▶ _Excerpt provided_:

------------------------------

The Story Behind The Pink Flamingo (Golf Cart)
If you can't play good - look good!
When I as 32 years old, I put my golf clubs in storage. Other life interests took priority. Thirty one years later, at the urging of a friend, I retrieved my 1968 Northwestern Marty Furgol golf clubs and went to the driving range at a local golf course, Sunny Croft Country Club in Clarksburg, West Virginia. The range is way on top a hill, overlooking a beautiful course and clubhouse. I used my old persimmon wood driver, a three wood, and a few selected blade-irons. Funny thing happened: I did not embarrass myself and the competitive golf spirit was re-kindled.
Moving ahead two years: I decided to become a member of Sunny Croft. As I found out, most, if not nearly all of the members own their own carts and store them in the sheds above the clubhouse. I started to inquire about carts for sale and all roads led to Bill Boyles, a member at Sunny Croft who is not only a pretty good golfer, he also sold carts and repaired them. After talking with Bill a few days, I purchased a cart, which included a ball washer, folding front windscreen, and bag cover. The cart, a 1999 Club Car, was painted the standard Club Car light tan. Not exactly eye-catching.
Growing up, I was always attracted to the 1957 Chevy, painted a factory tropical turquoise, like the one below. It took me six months of internet searching before I could find the exact formula. Even contacting Chevrolet, which researched old codes, could not provide the original formula. Finally, I ran on to a custom body shop in California who did a computer analysis from an original 57 Chevy.

------------------------------

▶ _Information provided_:
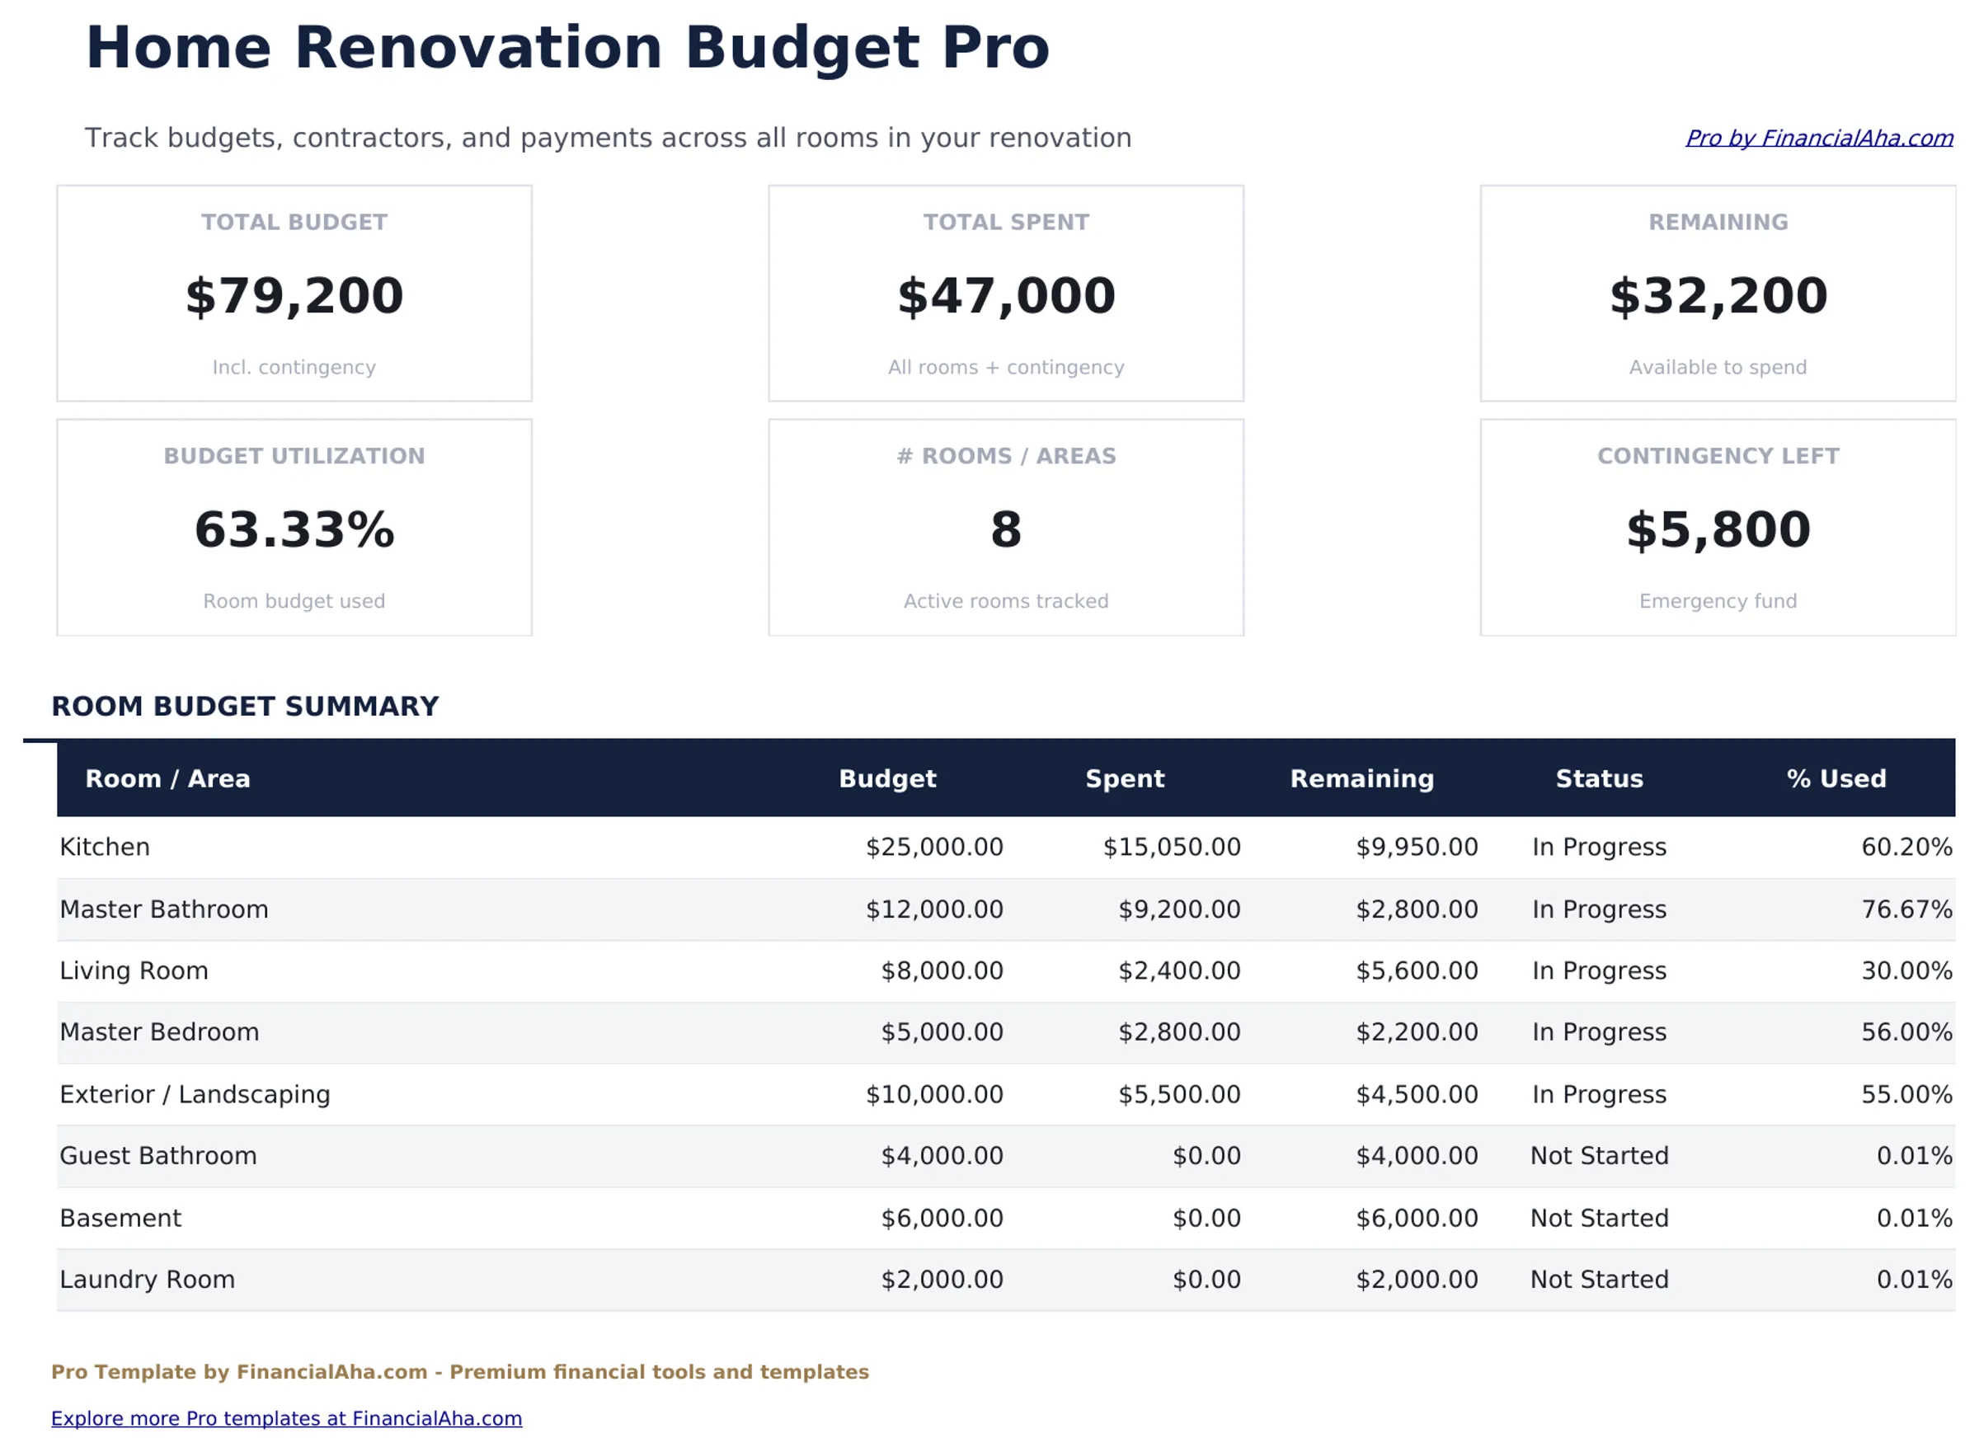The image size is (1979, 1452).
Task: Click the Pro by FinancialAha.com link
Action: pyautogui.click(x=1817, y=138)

------------------------------

▶ _Stated exercise 1_:
Compare each statement with the golf cart story and answer yes or no, quoting the words of the story that settle it.
(a) The cart bought from Bill Boyles was a 1999 Club Car.
(b) Chevrolet supplied the original paint formula for the 1957 Chevy.
(c) The driving range at Sunny Croft sits at the bottom of a hill.
▶ _Stated exercise 2_:
Extend the story of the pink flamingo golf cart, picking up right after its final sentence.

▶ _Answer 1_:
(a) Yes: "The cart, a 1999 Club Car, was painted the standard Club Car light tan."
(b) No: "Even contacting Chevrolet, which researched old codes, could not provide the original formula."
(c) No: "The range is way on top a hill, overlooking a beautiful course and clubhouse."

▶ _Answer 2_:
I took a bold chance and told them what I wanted and why. To my surprise the owner said, "Sure, I will share the formula." Later that day, he sent an email with all the color calculations. I then took the formula to a local auto paint store for duplication. In the meantime, I lined up, Dave Greynolds, an experienced auto paint 'artist' to do the work. The hardest part for me was removing the entire cart body. Thankfully, Bill Boyles was there to walk me through the process. Dave does not have a fancy paint booth or garage, but he is an artist with a spray gun. The picture below is a testimonial to his work.
After I had the body back on the cart, I turned my attention to the seat covers. Being a 1999 cart, the seats were not in bad shape, but not in good shape. Again, they were the 'institutional' light tan leather-look alike. After a three month search, I fund the perfect seat covers - from a company in Florida called Suncovers, which specializes in custom form-fitted golf cart covers. They are made of Sunbrella fabric which is perfect for a golf cart. Carrying on with my 57 Chevy theme, I added baby moon hubcaps from Buggies Unlimited. If you look closely, on the front roof frame, you can see a small bulb horn. I wanted to wire an 'aoogah' horn, but I thought against that idea. Giving the foursome ahead of me heart attacks is not really good golf etiquette.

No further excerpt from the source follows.